- Data to process:
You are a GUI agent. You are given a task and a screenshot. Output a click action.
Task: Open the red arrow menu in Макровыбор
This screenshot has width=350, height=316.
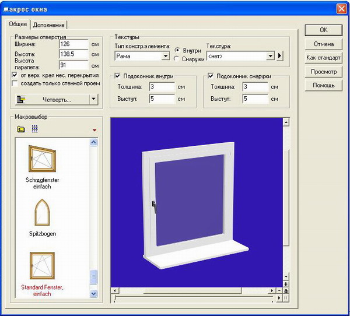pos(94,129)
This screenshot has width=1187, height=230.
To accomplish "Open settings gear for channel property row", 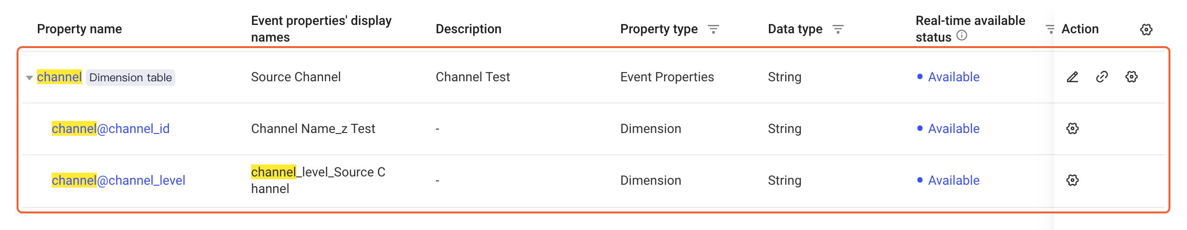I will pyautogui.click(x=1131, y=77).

--

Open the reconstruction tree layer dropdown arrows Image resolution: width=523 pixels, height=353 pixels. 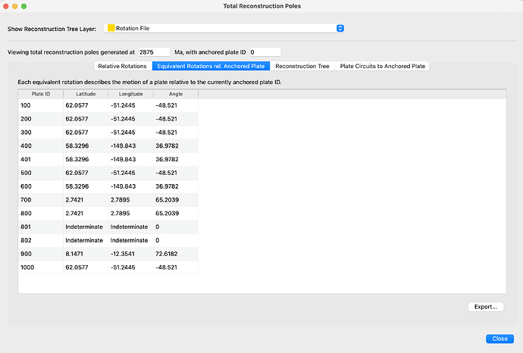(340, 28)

--

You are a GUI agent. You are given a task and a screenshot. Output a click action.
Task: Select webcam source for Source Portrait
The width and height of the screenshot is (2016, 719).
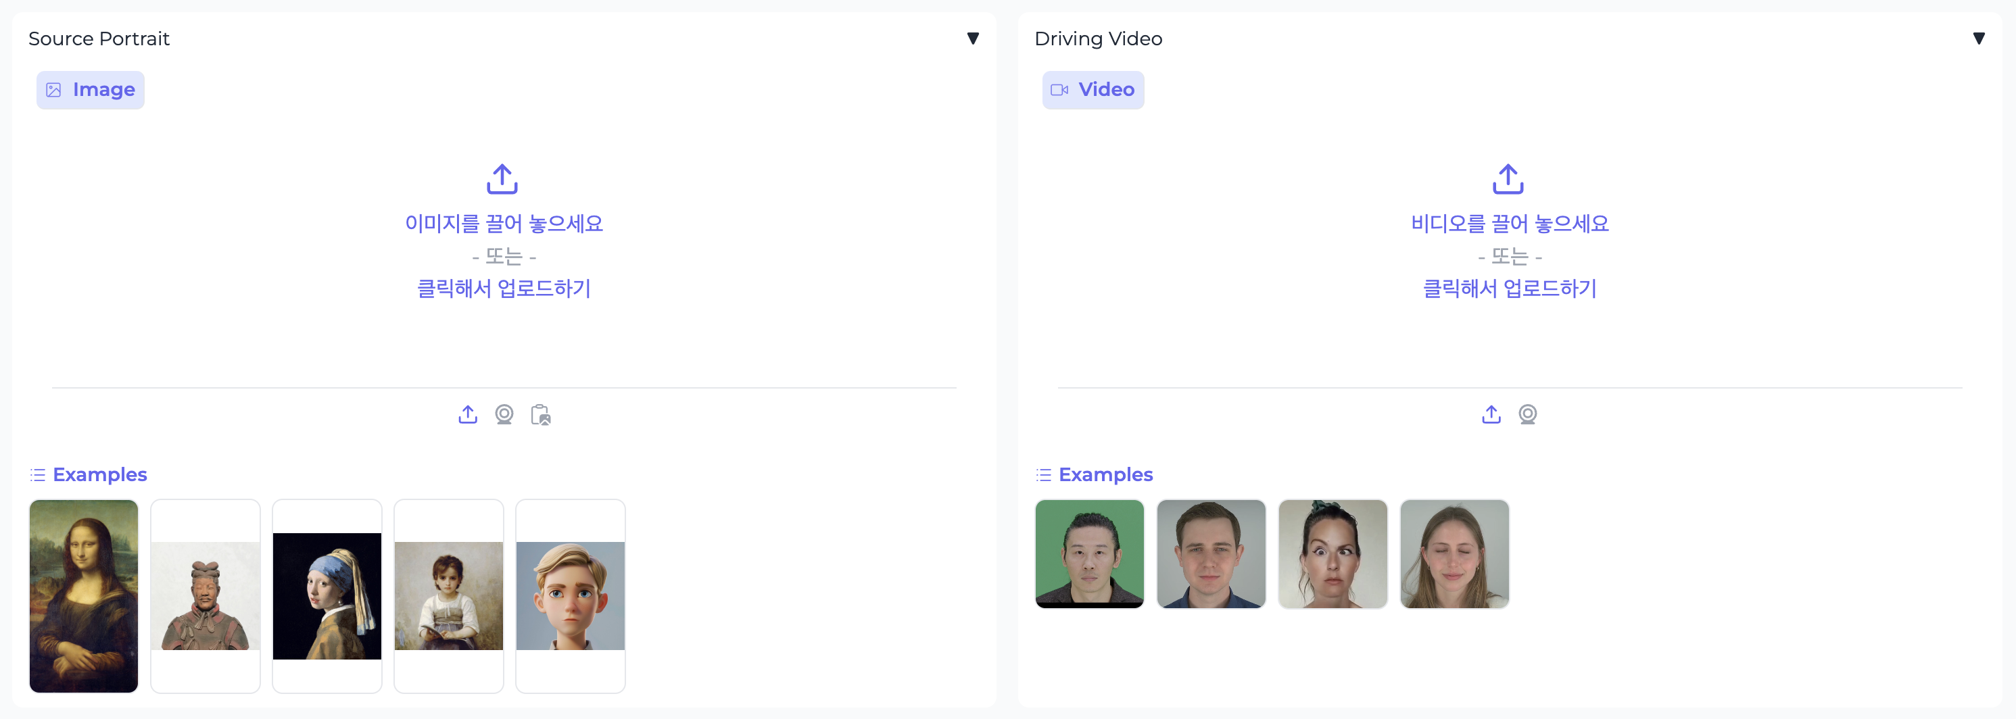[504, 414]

- Exercise requirements: Find every line in the listing above that contains the string "This" and copy each of those lines in full.

- Task solution:
This screenshot has width=350, height=316.
This screenshot has width=1187, height=230.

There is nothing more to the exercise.